Presented by the Invest in Youth Coalition (a cross-organizational coalition of stakeholders in youth development and health), the Richmond Fund for Children and Youth ballot measure proposes to let voters secure city funding for youth services.

Local and national data on similar funds demonstrate improvements in public safety, improved coordination of city services, better planning, and the leveraging of significant additional resources. The Richmond Fund for Children and Youth aims to help the city utilize its general budget with greater foresight without creating new taxes.

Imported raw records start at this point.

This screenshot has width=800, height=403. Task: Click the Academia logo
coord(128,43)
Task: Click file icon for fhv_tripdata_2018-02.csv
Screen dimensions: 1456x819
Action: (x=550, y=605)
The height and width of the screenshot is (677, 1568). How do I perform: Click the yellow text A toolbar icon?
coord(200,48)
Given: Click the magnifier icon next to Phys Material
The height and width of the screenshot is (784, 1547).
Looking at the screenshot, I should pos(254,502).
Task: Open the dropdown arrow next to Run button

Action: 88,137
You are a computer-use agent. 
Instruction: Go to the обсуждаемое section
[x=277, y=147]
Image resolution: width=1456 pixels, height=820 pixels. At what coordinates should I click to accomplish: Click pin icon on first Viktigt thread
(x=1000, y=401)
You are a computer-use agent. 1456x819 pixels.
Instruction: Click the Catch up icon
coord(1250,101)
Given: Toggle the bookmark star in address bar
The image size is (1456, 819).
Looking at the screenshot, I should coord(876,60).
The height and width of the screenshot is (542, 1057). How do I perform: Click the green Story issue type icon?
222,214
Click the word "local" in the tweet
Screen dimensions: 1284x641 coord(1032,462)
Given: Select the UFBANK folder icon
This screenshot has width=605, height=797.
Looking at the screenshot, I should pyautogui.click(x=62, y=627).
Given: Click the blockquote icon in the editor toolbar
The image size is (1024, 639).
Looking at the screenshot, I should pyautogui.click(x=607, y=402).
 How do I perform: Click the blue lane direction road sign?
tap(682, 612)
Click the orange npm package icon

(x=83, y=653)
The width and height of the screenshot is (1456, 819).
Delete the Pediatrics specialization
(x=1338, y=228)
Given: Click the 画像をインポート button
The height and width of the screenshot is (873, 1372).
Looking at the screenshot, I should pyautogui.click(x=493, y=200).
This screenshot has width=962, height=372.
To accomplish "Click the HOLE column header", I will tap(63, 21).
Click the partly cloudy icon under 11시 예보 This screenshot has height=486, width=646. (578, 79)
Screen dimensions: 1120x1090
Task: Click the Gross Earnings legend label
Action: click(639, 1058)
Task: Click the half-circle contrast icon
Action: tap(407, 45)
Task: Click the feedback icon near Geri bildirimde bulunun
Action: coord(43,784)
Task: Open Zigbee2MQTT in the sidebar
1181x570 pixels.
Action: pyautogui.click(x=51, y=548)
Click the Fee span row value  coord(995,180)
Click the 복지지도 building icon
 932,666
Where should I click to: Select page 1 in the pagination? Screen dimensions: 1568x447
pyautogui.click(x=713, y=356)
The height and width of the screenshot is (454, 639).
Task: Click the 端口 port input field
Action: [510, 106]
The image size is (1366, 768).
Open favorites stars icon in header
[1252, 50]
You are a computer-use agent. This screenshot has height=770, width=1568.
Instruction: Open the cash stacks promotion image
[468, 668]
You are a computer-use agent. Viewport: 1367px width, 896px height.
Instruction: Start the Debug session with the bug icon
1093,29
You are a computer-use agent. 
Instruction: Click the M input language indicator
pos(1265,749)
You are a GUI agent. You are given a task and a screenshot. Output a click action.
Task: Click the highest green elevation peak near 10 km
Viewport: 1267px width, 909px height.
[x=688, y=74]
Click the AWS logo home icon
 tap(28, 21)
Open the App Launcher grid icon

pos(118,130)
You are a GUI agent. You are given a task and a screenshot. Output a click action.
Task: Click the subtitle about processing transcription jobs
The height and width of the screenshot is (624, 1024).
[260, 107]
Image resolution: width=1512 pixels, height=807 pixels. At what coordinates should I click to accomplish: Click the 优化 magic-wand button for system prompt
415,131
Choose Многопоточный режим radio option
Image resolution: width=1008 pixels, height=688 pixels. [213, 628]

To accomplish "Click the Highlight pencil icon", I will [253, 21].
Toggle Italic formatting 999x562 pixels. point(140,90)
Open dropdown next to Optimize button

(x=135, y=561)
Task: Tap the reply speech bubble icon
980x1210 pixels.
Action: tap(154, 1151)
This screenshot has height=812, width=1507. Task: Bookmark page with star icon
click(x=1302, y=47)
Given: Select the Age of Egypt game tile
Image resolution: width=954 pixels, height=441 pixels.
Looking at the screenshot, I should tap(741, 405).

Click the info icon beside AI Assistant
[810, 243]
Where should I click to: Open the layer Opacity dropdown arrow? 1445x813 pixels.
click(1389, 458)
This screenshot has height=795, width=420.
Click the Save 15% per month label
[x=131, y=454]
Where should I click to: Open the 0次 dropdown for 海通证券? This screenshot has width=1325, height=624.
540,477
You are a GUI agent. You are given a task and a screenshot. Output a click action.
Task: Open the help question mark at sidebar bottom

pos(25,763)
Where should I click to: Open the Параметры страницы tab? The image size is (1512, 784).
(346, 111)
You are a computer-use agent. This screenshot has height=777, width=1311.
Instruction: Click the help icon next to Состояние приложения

As the main oppositional voice, Mayor Tom Butt cast a clear ‘no’ vote—a defiant refusal to even consider the ballot measure during the evening’s council meeting. Abstaining from a preliminary but necessary vote to determine a space for the item on the evening’s agenda, councilmembers Jovanka Beckles, Gayle McLaughlin, Nat Bates and Vinay Pimplé ducked the issue altogether, citing flawed language and the quickly contested “failure” of measure organizers to meet submission deadlines for petition signatures.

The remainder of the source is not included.